CIM Group may be on track to land the headquarters of a major railroad operator at the Gulch in Downtown Atlanta.

Norfolk, Virginia-based Norfolk Southern is eyeing moving its headquarters from its current home to Atlanta, and anchoring CIM's planned reinvention of the Gulch property, the Atlanta Business Chronicle reports. The paper does not cite any specific sources.

The revelation of the corporate identity comes weeks after the ABC revealed that a mystery Fortune 500 company was in talks to move its headquarters to the Gulch. Norfolk Southern ranks 248th in Fortune's 500 list, where it has held a spot for 24 years.

CIM is pursuing a package of incentives to redevelop property in Downtown Atlanta partly owned by the city, Norfolk Southern itself and another rail giant, CSX Corp. In turn, CIM would spend upward of $5B to create a mixed-use district, complete with a new elevated street grid, that could encompass more than 9M SF of office, 1M SF of retail, hotels and apartments.

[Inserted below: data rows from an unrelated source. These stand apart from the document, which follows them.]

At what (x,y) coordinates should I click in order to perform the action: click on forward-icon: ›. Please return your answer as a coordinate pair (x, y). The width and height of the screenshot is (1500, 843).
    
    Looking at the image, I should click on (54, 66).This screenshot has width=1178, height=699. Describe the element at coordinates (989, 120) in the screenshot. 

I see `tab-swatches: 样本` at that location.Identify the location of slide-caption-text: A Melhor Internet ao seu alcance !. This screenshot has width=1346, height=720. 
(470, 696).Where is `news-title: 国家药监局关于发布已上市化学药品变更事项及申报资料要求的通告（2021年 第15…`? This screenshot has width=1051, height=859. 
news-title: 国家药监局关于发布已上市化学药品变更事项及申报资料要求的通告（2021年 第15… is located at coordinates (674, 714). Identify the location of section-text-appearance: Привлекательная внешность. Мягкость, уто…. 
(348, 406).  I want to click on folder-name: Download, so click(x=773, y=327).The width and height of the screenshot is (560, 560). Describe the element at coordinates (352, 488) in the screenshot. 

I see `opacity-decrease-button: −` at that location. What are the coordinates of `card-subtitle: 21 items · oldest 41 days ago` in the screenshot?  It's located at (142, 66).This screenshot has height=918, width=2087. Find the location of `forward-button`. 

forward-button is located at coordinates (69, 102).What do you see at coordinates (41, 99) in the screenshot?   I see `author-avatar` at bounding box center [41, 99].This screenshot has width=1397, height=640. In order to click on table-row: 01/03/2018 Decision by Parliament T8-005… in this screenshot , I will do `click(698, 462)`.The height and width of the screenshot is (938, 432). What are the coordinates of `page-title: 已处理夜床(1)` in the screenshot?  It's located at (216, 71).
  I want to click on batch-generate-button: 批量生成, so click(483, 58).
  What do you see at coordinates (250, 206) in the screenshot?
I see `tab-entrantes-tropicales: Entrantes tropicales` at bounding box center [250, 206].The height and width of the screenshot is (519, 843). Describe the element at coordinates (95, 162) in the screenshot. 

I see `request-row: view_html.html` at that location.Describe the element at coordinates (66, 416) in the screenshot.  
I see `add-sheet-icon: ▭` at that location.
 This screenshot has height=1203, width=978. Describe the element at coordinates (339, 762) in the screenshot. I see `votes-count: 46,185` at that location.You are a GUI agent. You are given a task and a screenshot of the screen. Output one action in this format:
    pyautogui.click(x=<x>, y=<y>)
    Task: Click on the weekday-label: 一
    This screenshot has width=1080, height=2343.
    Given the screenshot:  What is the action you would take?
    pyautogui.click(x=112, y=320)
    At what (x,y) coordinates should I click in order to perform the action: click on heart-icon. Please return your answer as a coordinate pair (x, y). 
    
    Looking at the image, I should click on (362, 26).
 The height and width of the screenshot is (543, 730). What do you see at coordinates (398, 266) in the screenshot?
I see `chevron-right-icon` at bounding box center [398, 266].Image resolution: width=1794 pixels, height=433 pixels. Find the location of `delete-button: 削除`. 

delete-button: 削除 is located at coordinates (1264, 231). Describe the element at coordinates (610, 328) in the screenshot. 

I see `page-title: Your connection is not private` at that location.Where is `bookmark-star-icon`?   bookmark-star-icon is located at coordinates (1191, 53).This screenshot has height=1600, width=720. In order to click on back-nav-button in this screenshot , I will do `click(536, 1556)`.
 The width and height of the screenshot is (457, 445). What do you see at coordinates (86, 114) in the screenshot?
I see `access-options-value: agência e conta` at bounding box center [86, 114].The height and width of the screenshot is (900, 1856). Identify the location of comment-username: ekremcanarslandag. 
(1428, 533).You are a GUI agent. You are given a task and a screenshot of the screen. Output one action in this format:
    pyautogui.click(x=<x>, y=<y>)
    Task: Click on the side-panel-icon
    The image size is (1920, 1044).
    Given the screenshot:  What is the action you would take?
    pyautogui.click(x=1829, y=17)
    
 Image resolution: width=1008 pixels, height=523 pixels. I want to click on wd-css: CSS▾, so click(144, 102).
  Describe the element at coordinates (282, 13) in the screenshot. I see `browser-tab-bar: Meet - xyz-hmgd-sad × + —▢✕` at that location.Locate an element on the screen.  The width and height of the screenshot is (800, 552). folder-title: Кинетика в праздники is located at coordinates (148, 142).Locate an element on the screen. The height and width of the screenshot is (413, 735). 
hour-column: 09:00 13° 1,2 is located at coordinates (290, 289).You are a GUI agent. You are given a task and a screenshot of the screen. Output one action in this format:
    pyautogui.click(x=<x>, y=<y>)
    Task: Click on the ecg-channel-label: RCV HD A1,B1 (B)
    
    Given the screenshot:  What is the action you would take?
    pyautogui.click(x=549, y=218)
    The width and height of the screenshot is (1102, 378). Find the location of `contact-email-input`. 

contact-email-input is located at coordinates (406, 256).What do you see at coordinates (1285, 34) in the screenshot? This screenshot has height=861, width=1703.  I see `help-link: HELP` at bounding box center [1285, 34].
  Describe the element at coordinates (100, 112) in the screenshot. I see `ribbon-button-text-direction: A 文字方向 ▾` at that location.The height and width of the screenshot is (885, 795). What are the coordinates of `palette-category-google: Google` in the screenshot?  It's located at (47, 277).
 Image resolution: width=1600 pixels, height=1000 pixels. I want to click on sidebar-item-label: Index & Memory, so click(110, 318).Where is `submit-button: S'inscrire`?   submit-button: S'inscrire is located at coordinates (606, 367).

These are metrics that are a near perfect fit for Amazon's wish list for its second headquarters project. That race is down to 20 regions, including Atlanta. It has been widely believed that the Gulch was being positioned for Amazon if the online retail giant announces the city as the winner, especially since CIM is seeking a combined total of more than $900M in city and state incentives for the development.

But there are strong connections already between Norfolk Southern — which was formed in 1982 through the merger of Atlanta-based Southern Railway and Norfolk & Western — and Atlanta that could indicate a headquarters relocation makes sense, the ABC reports.

Norfolk Southern has 4,700 employees based in Georgia, seven hundred more than in its current home state of Virginia. And former Cousins Properties Chairman and CEO Tom Bell is a board member of Norfolk Southern. Sources also told the ABC that Norfolk Southern has considered moving its headquarters to Atlanta in large part because of Hartsfield-Jackson Atlanta International Airport.